Quant aux tours et aux gratte-ciel, que leur rôle soit administratif ou résidentiel, plus ils sont hauts et plus ils sont nombreux, plus ils participent à la ségrégation fonctionnelle (séparation des fonctions) de l’agglomération où ils se trouvent, plus ils forcent leurs occupants à se mouvoir en automobile d’une fonction à l’autre, donc plus ils provoquent de l’étalement. Eh oui, messieurs Labeaume et Picard, on ne calcule pas la densité d’une tour sur la seule base de la surface que cette tour occupe au sol: il faut tenir compte des aires de dégagement et de complémentarité et souvent ces dernières se répandent sur des kilomètres et des kilomètres.

Un maire à l’attaque

C’est la logique et la qualité des présentations du Comité citoyen de Saint-Roch qui ont piqué le maire, qui l’ont poussé à évacuer la réflexion au profit de l’injure. Il y a de la part du maire une forme de protection contre un débat de fond qu’on serait incapable de soutenir. C’est la réaction de celui qui n’a pas d’arguments probants.

Régis Labeaume considère que sa popularité dans les sondages lui permet de mépriser les regroupements de citoyens. Faut-il insister sur une donnée fondamentale de la démocratie qui veut qu’un maire soit le protecteur des intérêts, non seulement collectifs, mais aussi particuliers de ceux et celles de qui il reçoit mandat et salaire?
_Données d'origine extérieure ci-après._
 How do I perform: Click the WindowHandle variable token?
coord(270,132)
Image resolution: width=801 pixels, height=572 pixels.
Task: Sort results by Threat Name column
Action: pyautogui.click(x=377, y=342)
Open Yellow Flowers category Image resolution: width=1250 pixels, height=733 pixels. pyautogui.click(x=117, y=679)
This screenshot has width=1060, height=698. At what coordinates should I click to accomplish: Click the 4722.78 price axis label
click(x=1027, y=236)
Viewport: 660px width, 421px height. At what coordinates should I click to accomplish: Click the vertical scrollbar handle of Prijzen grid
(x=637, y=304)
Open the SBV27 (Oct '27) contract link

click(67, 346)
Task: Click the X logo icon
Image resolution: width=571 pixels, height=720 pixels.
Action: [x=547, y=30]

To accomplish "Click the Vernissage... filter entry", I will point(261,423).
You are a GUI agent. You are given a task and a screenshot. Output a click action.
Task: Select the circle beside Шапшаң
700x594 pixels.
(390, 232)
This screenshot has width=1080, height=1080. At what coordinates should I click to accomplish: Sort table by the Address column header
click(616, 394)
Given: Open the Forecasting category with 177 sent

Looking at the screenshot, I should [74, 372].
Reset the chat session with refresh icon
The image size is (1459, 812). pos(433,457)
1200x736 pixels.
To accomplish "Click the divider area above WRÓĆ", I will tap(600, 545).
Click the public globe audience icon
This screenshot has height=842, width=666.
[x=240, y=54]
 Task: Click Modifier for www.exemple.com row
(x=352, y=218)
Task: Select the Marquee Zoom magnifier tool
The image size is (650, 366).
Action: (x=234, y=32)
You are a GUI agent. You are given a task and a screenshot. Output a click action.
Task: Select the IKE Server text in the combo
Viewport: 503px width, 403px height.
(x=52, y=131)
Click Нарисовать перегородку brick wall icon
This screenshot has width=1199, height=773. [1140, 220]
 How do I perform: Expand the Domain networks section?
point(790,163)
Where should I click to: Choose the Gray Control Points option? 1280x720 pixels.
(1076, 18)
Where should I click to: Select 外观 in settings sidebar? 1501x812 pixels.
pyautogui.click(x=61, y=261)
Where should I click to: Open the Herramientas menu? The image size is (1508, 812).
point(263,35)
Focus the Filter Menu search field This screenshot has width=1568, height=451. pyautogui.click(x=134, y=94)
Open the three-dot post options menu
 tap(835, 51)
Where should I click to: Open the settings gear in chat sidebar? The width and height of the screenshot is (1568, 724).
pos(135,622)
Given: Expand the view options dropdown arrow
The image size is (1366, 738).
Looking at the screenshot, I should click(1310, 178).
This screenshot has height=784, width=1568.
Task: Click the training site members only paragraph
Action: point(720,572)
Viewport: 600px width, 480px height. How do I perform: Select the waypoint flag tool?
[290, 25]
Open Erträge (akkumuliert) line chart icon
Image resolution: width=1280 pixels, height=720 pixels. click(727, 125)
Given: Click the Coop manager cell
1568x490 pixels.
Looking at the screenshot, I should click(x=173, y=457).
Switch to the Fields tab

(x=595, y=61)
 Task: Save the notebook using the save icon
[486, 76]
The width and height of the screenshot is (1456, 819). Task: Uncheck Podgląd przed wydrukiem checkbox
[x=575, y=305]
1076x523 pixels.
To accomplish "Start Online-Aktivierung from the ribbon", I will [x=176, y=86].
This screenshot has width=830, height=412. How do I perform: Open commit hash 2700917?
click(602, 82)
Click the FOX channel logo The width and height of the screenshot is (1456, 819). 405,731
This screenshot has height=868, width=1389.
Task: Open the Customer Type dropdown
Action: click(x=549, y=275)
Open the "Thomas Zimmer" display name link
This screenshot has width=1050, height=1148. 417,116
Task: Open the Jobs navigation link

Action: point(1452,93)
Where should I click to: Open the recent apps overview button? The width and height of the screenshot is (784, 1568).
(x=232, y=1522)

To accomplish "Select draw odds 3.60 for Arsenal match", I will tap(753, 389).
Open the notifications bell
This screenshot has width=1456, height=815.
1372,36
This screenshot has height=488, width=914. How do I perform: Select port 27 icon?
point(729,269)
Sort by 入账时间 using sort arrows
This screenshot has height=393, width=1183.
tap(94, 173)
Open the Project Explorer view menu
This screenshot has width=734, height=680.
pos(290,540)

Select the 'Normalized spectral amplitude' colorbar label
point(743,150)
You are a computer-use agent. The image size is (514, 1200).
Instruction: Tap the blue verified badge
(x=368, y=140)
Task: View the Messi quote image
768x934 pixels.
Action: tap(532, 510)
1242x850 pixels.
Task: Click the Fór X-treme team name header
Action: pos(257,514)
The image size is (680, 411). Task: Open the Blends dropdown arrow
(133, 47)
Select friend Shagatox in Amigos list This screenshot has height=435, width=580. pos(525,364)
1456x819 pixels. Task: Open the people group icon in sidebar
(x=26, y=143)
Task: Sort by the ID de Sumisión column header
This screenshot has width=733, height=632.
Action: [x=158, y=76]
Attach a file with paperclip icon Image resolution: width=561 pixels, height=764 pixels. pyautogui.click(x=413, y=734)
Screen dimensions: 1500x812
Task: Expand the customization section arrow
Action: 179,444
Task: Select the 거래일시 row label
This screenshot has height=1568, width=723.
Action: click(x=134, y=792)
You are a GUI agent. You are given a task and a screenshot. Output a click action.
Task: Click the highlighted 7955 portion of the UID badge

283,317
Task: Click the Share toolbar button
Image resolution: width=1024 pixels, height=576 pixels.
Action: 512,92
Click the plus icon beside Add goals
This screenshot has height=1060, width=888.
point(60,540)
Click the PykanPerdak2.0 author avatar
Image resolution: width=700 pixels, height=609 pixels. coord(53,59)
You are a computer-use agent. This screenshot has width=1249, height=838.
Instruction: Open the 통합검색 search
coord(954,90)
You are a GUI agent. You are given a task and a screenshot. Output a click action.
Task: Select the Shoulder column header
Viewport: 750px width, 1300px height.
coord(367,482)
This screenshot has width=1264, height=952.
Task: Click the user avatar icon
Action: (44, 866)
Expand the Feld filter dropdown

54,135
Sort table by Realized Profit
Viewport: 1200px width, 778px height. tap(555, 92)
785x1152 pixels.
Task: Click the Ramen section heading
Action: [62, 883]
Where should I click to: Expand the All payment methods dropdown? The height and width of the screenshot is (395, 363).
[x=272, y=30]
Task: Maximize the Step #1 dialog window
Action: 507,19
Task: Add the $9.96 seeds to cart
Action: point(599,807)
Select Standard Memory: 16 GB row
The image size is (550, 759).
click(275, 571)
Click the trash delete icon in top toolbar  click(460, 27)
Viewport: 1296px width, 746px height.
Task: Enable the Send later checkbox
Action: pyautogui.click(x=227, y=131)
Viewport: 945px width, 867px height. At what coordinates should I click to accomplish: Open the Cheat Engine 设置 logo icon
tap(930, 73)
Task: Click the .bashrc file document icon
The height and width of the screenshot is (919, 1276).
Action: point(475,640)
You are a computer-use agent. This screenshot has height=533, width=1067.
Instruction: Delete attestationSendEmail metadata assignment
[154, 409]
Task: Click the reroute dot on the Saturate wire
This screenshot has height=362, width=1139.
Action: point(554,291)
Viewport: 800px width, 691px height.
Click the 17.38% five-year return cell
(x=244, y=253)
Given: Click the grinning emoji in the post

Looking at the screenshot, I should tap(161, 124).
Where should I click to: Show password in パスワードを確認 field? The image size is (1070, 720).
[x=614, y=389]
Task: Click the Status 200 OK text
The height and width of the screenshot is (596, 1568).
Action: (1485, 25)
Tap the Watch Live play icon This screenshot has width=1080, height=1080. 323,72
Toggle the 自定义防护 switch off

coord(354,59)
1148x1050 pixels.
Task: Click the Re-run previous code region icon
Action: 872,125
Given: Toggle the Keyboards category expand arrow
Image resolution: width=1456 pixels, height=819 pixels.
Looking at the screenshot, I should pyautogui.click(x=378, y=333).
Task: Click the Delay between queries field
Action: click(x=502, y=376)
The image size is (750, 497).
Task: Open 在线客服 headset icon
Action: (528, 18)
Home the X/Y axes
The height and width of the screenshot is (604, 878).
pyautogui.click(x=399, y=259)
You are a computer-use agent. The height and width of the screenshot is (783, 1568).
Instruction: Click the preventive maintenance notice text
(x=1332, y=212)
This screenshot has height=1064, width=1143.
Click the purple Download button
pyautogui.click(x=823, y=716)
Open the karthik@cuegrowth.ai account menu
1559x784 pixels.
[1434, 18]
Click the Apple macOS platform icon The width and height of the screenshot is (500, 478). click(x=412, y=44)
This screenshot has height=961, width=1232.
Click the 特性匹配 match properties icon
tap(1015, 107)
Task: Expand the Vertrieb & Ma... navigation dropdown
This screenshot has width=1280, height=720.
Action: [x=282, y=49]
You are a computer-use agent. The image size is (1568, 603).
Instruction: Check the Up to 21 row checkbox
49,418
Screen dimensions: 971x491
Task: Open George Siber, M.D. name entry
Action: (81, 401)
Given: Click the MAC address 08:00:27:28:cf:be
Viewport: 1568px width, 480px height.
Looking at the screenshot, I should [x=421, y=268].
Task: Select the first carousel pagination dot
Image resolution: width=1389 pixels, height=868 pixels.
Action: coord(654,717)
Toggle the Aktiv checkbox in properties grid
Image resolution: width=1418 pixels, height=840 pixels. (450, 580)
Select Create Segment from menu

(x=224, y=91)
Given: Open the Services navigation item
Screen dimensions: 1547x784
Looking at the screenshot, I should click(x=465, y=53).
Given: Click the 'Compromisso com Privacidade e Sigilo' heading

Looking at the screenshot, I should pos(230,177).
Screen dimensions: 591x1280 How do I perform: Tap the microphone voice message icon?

Or, dans la plupart des rapports de force qui ont surgi sur le territoire de la Ville entre citoyens locaux et promoteurs, M. Labeaume, depuis qu’il est maire, a pris la part des promoteurs. En commençant par l’affaire Red Bull sur la Côte de la Montagne au début de son premier mandat, jusqu’à celle toute récente de la tour de la CSQ dans Saint-Roch.